The amendment, supported by Democratic Senators Tim Kaine and Tom Udall as well as Republican Senator Rand Paul, would require 60 votes to pass, and Republicans are confident that their three-seat majority in the 100-member body will allow them to defeat the measure.
"A war with Iran would be a colossal mistake," Kaine said in a Thursday debate on the proposed amendment, referring back to the US Constitution and the founders' provision requiring Congressional approval of military actions abroad.
Currently, the president has the power to carry out military action against other countries using post-9/11 anti-terror legislation which critics suggest gives the Oval Office a "blank cheque" for military operations abroad. The authorisation has already been used to enable controversial US interventions in Afghanistan, Iraq, Libya, Syria, Yemen, Kenya, Ethiopia and a number of other countries.
"What this provision does is just say that if we're going to be in a war with Iran, and by example with any nation, Congress should have the guts and the backbone to come here and cast a vote before we order our troops into harm's way," Kaine said, explain the proposed amendment.
"After 18 years of two wars in the Middle East, both of which where we still have troops deployed, we should not be fomenting, encouraging, blundering toward, rushing into a third war in the Middle East," the lawmaker stressed, warning that a conflict with Iran would bog down the US military and "divert our attention" from the need to counter China.
The proposed amendment comes following fresh warnings by President Trump that he would use "overwhelming force" to "obliterate" Iran if it attacks "anything American".
Senate Majority Leader Mitch McConnell bashed the proposed amendment, saying these "radical new restrictions" are being proposed "at the very moment that Iran has been stepping up its aggression throughout the Middle East," and adding that "the president's hands would be tied" if it passed.

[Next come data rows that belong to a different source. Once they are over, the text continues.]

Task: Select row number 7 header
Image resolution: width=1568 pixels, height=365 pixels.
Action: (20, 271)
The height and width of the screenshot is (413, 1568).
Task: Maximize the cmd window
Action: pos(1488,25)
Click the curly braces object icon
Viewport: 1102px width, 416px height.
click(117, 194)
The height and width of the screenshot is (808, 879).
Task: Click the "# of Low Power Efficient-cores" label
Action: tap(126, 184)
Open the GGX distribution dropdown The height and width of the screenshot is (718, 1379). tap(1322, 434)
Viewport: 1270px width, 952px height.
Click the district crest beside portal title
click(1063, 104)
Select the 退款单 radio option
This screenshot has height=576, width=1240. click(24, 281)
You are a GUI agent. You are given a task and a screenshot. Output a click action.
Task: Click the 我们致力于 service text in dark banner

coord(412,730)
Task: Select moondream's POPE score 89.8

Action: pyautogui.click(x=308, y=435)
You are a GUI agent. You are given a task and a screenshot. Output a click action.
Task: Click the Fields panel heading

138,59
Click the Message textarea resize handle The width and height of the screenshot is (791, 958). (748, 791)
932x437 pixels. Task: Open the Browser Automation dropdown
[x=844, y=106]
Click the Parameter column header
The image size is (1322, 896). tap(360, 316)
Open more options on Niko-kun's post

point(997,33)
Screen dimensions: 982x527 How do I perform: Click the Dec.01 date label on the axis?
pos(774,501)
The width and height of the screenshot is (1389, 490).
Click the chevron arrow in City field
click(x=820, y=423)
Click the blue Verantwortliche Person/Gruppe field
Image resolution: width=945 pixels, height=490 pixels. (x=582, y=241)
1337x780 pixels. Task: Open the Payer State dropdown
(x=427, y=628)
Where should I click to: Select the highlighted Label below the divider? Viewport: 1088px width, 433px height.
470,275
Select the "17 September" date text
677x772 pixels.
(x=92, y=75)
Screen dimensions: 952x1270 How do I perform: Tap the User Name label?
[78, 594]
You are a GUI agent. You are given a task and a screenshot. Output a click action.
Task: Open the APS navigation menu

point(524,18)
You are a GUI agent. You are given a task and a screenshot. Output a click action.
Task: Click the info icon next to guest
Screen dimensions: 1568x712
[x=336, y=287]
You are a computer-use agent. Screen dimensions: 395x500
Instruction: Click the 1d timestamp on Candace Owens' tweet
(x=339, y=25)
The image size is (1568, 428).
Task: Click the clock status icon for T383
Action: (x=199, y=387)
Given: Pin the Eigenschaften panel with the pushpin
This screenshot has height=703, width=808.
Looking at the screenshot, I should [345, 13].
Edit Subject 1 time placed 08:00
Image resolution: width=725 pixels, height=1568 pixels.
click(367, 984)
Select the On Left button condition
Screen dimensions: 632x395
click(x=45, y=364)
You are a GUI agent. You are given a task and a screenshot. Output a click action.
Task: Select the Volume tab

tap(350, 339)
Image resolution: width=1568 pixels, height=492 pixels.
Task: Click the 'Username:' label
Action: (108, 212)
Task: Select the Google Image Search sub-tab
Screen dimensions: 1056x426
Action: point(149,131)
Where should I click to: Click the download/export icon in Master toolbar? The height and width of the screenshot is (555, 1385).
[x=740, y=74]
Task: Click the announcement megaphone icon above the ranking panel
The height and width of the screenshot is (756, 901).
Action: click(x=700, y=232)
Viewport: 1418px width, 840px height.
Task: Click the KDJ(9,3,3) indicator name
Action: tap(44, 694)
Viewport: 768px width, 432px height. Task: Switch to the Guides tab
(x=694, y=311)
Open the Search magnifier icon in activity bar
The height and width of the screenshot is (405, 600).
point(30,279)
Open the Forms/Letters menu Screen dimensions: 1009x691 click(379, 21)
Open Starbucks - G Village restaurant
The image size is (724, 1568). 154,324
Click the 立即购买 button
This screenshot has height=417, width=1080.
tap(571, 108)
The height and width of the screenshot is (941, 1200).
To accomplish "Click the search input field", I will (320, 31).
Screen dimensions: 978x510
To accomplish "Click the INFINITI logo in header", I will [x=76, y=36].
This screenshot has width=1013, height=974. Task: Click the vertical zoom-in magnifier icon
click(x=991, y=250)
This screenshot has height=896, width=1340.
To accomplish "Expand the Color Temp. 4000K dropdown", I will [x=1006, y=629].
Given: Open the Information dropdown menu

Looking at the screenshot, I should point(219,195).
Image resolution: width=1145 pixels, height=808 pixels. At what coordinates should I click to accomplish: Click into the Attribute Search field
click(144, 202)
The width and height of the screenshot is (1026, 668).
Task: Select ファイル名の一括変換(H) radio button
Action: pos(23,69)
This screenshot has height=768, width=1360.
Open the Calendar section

House lawmakers, including several Republicans, have recently supported similar measures. Republican Congressman Matt Gaetz said that amending the defence authorisation procedure is "an America-first idea," aimed at ending US engagement "in these endless, unfocused, unconstitutional wars."
On Thursday, US Special Representative for Iran Brian Hook said Washington would continue its military buildup in the Middle East, adding that although the US has made clear that war with Iran was "not necessary," it would "respond with military force" if attacked. The US military, meanwhile, has confirmed that it is continuing its UAV flights in the region, as necessary.
Earlier, Iranian Foreign Minister Mohammad Javad Zarif issued a direct Twitter response to Trump over the president's threat to "obliterate" Iran, saying doing so would constitute a war crime and require the use of banned weapons, presumably nukes.
Long-standing tensions between Tehran and Washington stemming from the US withdrawal from the nuclear deal in 2018 escalated sharply last week after an Iranian air defence missile shot down a $130 million US RQ-4 Global Hawk drone over what Iran said was its airspace. The US maintains that the drone was flying in international waters. Last Thursday, Trump said that he had approved strikes on multiple Iranian targets in response to the drone's destruction, but changed his mind at the last minute after finding out that an estimated 150 Iranians would die in the attacks, saying such losses would not be "proportionate".